Thus the boutique concept was born, it was a shop where everything was for sale. Paul McCartney described it as “a beautiful place where beautiful people can buy beautiful things”.

According to Lennon, McCartney had another idea of what to kind of store to open, “Paul had a nice idea about opening up white houses where it would sell white china and things like that, everything white because you can never get anything white, which is pretty groovy. It didn’t end up with that, it ended up with Apple, with all this junk and all the stupid clothes and all that,” John said.

One of the most special features of the clothes store was, a multicoloured psychedelic mural that covered the four-story building. The mural was painted by art students, although no-one was ever given permission, but hey in was 1967, nobody cared what the city council thought.

The-Beatles-Apple-Boutique-on-the-corner-of-Paddington-Street-and-Baker-Street-1967.-Copyright-Rex-Features

The retail business was pouring money down the drain, the main problem was shoplifting, not only by customers but by the staff as well.
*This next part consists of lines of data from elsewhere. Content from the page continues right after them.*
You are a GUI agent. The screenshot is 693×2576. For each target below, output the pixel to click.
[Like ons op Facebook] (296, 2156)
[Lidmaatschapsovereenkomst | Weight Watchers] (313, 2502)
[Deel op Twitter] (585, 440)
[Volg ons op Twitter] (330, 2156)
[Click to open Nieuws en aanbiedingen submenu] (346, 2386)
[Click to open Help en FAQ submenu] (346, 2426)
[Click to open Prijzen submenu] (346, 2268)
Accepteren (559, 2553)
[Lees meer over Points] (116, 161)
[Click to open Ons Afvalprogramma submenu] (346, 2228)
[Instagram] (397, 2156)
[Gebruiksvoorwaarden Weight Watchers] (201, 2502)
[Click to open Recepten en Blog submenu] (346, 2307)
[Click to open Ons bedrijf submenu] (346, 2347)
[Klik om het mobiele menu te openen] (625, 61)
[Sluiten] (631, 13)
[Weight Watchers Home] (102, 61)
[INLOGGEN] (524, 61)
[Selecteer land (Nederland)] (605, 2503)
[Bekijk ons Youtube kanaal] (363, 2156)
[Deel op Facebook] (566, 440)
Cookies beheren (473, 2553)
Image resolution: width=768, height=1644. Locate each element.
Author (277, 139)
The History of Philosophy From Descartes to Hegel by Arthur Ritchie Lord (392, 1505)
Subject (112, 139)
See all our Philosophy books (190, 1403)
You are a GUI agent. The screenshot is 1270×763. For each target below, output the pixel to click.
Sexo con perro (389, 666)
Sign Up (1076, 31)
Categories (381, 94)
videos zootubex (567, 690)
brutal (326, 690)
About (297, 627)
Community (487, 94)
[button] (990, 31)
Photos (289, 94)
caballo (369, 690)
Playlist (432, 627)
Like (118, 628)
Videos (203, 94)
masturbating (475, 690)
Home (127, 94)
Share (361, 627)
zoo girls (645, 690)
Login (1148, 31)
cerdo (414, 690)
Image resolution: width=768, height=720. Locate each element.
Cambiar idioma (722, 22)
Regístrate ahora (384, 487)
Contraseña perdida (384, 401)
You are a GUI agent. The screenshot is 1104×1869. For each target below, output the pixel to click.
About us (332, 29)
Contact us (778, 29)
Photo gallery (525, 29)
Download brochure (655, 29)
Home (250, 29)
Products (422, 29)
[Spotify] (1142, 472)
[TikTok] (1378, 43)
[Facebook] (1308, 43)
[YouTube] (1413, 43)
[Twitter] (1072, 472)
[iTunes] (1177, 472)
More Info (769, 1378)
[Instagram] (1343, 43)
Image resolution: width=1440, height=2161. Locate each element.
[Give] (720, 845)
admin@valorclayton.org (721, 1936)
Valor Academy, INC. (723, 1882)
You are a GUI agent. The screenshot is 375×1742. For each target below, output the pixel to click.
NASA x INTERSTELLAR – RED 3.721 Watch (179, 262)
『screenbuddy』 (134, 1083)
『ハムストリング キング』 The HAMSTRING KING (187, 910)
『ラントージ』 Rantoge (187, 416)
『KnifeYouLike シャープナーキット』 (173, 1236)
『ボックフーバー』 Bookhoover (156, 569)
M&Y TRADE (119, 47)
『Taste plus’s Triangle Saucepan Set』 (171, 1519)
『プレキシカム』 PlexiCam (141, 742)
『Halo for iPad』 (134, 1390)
Losses eventually totaled up to €250,000, and The Beatles ended up giving away the stores’ remaining items and the shop was closed on 30 July 1968.

McCartney said:

“Originally, the shops were intended to be something else, but they just became like all the boutiques in London. They just weren’t our thingy. All that’s happened is that we’ve closed our shop in which we feel we shouldn’t, in the first place, have been involved. Our main business is entertainment, not with frocks. We want to devote all our energies to records. We had to re-focus. We had to zoom in on what we really enjoy, and we enjoy being alive, and we enjoy being Beatles.”